Maxwell Lab

About the PI

I started my research career at the University of Wisconsin-Madison in the research laboratory of Dr. John White. Working with Dr. Kevin O’Connell and other members of the White Laboratory, we characterized a gene called spd-2 in the model organism C. elegans, showing it was necessary for the function of the centrosome and the development of embryonic polarity. I then joined the Tri-Institutional MD-PhD program where I performed my doctoral degree in the laboratory of Dr. Jan Breslow.  My doctoral thesis focused on identifying novel genes in cholesterol metabolism, and we cloned and characterized the gene Proprotein convertase subtilisin-kexin 9, PCSK9. We showed that PCSK9 regulates the low density lipoprotein (LDL) receptor and therefore LDL cholesterol levels. Anti-PCSK9 drugs are now FDA approved for the treatment of hypercholesterolemia.

After graduating from the Tri-I MD/PhD program, I  did my internship and residency in Internal Medicine at New York Presbyterian Hospital-Columbia, and my Hematology/Oncology fellowship at the University of Pennsylvania. I was fortunate to join the clinical research group of Dr. Susan Domchek in 2011 to train in cancer risk evaluation and clinical research. Given the clear impact that massively parallel sequencing (MPS) technology was having in cancer genetics, I joined the laboratory of Dr. Katherine Nathanson for my postdoctoral training in human genetics research.

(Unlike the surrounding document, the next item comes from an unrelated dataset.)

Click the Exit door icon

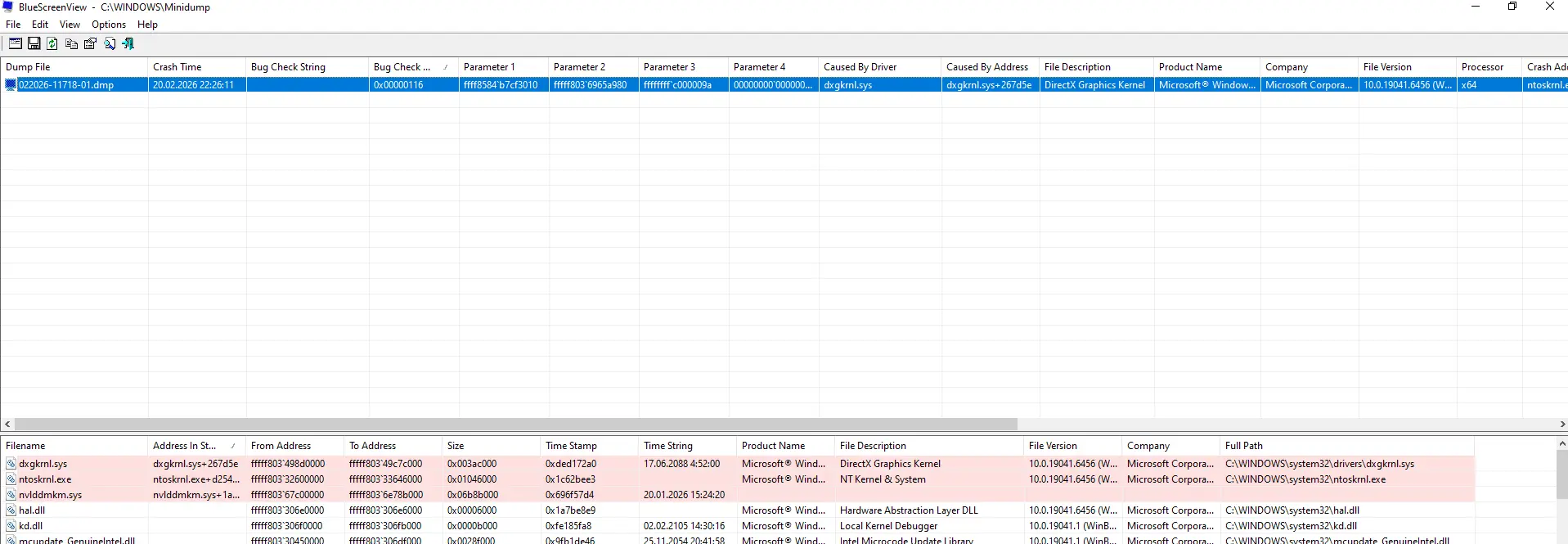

During my postdoctoral training, one of my two areas of study was in the genomic landscape of tumors in individuals with familial breast and ovarian cancer, specifically patients with germline BRCA1/2 mutations, with the overarching goal to improve the precision medicine treatment of patients with BRCA1/2 mutated cancers.  We defined the mutational profiles and signatures of genomic instability in tumors from patients with inherited BRCA1/2 mutations. The major finding from this work is that while the majority of tumors seem to develop following a classical Knudson’s two-hit hypothesis for tumor suppressors, a proportion of tumors do not exhibit complete loss of BRCA1/2 function.  My second major focus during my postdoctoral training was to define the spectrum of genetic variants in cancer susceptibility genes in individuals with high risk breast cancer with the goal of providing data for use in clinical cancer risk evaluation of individuals at high risk of developing breast cancer.  We defined the rate of mutations and variants of uncertain significance in known and proposed breast cancer susceptibility genes in individuals with early onset breast cancer, familial breast cancer, and multiple primary cancers (manuscript submitted).  We also analyzed a practical implementation of American College of Medical Genetics guidelines for variant classification in whole exome sequencing data of breast cancer patients.

I joined the faculty at the Perelman School of Medicine at the University of Pennsylvania as an Assistant Professor in the Department of Medicine, Division of Hematology/Oncology and the Department of Genetics in 2018. Overall, I am interested in the genetics of human disease, particularly familial cancers, and in the translation of genetic data into the management of individuals at risk for cancer. My laboratory is focused on understanding the mechanisms of tumor development in individuals with inherited mutations to cancer, specifically in patients with breast cancer, prostate cancer, and individuals with Li Fraumeni Syndrome, a high risk cancer syndrome with adult predisposition to both prostate and breast cancer. Additionally, we are interested in the interaction of dyslipidemia with breast tumor development.